Raspberry Pi財団は2026年3月26日、AI教育プログラム「Experience AI」をラテンアメリカ全域に拡大すると発表した。Googleの慈善部門であるGoogle.orgから460万ドル(約7億3000万円)の資金提供を受け、2028年までに9カ国で教育者2万4000人をトレーニングし、125万人の学生へのリーチを目標に掲げる。
対象国はアルゼンチン、ブラジル、チリ、コロンビア、ドミニカ共和国、エルサルバドル、メキシコ、ペルー、ウルグアイの9カ国。各国の教育パートナー団体と連携し、「トレーナーをトレーニングする」モデルで普及を進める。

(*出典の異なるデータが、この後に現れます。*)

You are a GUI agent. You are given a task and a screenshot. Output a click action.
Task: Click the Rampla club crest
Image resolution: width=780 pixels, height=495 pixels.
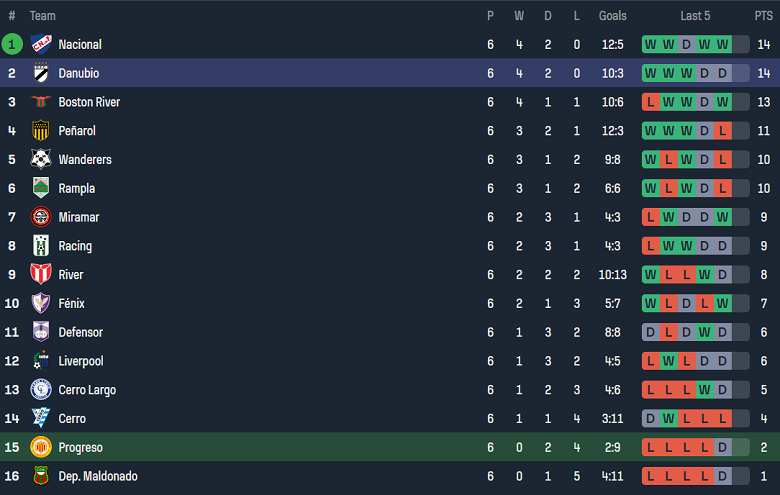41,188
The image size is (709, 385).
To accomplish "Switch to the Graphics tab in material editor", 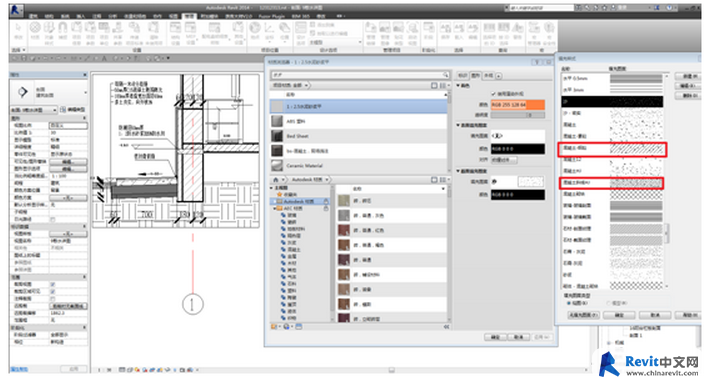I will (x=475, y=76).
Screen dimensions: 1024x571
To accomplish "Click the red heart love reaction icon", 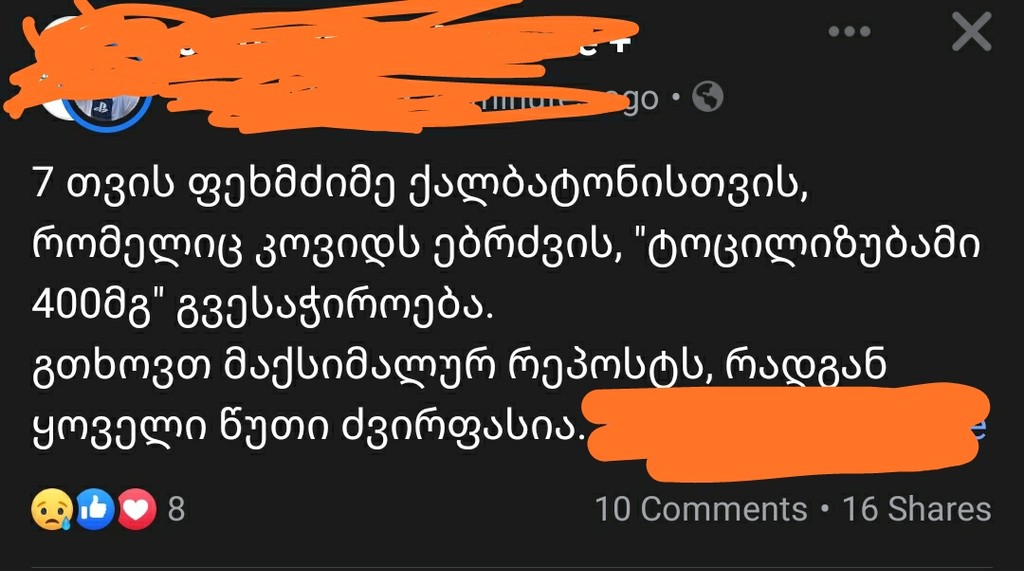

Experience AIはRaspberry Pi財団がGoogle DeepMindと共同開発した無料の教育プログラムで、AIの仕組みや日常生活での活用事例を授業形式で学べる教材を提供する。AIが生成した誤情報を見抜く方法や、生成AIツールの責任ある使い方なども扱い、技術理解と批判的思考の両面を育てる構成だ。
同プログラムはすでに180カ国以上・19言語で利用されており、これまでに推定290万人の若者にリーチし、3万人の教育者をトレーニングしてきた。2025年にはUNESCOの「キング・ハマド・ビン・イサ・アル=ハリーファ賞(ICT活用教育部門)」を受賞している。
Experience AIの教材はexperience-ai.orgから無料で入手できる。